Hacker News new | ask | show | jobs
by _pvxk 2322 days ago
* isSpace handles tabs, but looking at a single byte at a time it won't handle all the multibyte space symbols you can have in unicode. If you read further down, they rip out the remains of unicode handling for further speed improvements.

* Looking at a single byte at a time, it presumably only handles the "C" locale :) They don't say what locale GNU wc was tested with (if it's not LANG=C, that benchmark should be re-run)

* --max-line-length? no. But I'm guessing GNU wc isn't benchmarked with that option on (can't find the invocation in the blog post though)

* data State { ws, bs, ls } keeps count of words, bytes (more honest than calling it characters) and lines.

1 comments

Thanks for the reply ...

> ... further down, they rip out the remains of unicode handling ...

Ah.
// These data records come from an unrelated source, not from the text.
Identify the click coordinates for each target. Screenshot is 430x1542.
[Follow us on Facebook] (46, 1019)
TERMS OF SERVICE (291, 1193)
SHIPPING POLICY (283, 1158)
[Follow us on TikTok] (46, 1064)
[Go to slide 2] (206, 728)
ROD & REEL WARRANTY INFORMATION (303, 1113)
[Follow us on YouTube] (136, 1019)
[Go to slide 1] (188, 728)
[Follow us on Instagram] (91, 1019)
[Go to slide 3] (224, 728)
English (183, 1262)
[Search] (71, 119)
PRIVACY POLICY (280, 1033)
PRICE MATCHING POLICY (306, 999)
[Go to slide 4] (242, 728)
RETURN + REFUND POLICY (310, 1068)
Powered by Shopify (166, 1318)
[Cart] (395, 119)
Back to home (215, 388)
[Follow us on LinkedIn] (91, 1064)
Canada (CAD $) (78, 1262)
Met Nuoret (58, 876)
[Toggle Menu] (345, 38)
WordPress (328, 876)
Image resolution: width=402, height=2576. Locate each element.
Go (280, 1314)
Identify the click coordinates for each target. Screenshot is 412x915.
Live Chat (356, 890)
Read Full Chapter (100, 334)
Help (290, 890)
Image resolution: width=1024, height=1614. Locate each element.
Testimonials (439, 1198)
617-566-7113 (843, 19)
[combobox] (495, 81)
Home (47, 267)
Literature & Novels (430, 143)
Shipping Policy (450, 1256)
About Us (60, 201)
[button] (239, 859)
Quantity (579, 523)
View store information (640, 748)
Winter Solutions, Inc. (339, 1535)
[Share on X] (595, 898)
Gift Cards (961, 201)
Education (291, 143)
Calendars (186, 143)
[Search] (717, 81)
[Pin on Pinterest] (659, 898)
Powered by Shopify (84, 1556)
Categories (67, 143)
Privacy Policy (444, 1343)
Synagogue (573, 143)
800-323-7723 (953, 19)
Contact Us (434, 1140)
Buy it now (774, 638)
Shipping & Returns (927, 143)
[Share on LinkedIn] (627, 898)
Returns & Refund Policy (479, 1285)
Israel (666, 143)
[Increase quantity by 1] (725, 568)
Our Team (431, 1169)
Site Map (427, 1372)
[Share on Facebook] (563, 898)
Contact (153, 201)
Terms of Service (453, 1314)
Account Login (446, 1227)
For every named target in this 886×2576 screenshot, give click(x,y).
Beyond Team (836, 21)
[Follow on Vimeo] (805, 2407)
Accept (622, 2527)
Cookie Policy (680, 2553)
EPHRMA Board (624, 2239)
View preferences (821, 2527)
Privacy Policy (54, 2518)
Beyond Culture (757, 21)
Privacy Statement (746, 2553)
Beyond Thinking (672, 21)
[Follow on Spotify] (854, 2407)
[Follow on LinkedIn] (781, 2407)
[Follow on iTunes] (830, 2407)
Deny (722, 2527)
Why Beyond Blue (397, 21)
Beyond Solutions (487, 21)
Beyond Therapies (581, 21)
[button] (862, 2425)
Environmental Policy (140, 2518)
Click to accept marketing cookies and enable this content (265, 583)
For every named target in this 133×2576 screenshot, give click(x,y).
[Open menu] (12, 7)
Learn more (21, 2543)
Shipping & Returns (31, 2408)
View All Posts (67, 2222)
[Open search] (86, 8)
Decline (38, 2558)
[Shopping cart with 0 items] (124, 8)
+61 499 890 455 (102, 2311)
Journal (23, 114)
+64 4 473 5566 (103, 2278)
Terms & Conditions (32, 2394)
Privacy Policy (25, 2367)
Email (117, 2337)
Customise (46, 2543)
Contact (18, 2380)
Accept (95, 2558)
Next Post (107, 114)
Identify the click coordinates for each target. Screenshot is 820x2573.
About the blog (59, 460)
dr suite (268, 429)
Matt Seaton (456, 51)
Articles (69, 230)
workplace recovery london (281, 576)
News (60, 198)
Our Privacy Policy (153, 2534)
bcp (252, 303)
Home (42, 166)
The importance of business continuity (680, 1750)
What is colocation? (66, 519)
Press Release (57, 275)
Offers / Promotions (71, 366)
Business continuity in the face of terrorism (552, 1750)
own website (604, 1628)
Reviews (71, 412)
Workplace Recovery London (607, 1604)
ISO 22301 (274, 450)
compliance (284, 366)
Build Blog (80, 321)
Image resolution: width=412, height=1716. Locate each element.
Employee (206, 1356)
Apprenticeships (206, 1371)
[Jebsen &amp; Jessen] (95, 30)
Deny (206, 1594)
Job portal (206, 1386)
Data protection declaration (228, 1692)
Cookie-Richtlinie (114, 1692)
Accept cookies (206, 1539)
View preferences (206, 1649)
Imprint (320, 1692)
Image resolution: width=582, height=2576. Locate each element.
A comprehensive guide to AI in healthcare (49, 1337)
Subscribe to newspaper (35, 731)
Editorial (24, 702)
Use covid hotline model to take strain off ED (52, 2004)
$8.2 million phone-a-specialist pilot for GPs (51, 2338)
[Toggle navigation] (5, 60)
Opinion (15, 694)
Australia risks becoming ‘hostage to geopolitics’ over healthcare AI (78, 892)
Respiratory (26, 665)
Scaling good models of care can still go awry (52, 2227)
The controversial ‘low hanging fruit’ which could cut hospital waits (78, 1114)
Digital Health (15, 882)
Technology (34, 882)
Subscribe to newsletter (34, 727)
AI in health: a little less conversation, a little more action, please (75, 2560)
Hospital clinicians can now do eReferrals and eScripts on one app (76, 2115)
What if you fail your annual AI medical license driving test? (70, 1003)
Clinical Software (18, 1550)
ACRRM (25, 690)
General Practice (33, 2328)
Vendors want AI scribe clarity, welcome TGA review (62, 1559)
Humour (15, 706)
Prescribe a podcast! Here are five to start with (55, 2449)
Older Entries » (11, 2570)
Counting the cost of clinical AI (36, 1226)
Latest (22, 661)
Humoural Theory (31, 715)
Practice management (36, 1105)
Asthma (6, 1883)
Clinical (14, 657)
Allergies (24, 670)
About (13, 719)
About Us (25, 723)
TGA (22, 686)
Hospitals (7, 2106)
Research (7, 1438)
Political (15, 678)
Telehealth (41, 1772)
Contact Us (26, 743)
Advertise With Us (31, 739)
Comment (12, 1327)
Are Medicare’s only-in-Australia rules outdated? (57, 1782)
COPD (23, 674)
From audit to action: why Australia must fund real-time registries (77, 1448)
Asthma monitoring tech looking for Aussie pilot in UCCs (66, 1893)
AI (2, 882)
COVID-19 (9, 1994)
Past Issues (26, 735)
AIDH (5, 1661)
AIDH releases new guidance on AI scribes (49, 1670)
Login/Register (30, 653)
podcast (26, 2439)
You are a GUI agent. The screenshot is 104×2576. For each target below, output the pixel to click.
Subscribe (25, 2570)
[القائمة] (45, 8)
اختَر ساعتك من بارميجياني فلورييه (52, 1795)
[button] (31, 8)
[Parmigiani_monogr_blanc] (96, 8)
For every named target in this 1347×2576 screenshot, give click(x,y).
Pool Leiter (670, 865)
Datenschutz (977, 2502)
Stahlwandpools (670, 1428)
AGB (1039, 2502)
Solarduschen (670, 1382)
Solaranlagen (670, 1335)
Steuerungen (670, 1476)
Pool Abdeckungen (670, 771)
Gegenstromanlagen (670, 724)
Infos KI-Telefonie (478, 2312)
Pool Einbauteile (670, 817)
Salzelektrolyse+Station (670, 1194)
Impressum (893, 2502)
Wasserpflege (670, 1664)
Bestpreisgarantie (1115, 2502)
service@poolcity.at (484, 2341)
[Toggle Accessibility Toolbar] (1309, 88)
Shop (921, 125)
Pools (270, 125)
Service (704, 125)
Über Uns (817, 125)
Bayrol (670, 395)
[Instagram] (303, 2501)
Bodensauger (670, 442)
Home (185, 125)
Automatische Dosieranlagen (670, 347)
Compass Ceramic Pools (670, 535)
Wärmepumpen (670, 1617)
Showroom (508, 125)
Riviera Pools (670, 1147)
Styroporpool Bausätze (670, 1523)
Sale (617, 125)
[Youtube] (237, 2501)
Well, that makes it a little unfair, surely.

> Looking at a single byte at a time, it presumably only handles the "C" locale ...

Again.

> --max-line-length? no. But I'm guessing GNU wc isn't benchmarked with that option on

I wonder if wc does the work anyway, and only reports it if asked, or if it actually changes the code path if it's not needed.

So this entire post feels ... intellectually dishonest. personally I'm all in favour of Haskell, and I wish I had the chance to use it "in anger" rather than just doing the occasional toy thingie that I do. But this post doesn't do it or its community any favours.

Disappointing.

Yes. "Destroying C". The whole post feels like youthful bravado untempered by experience.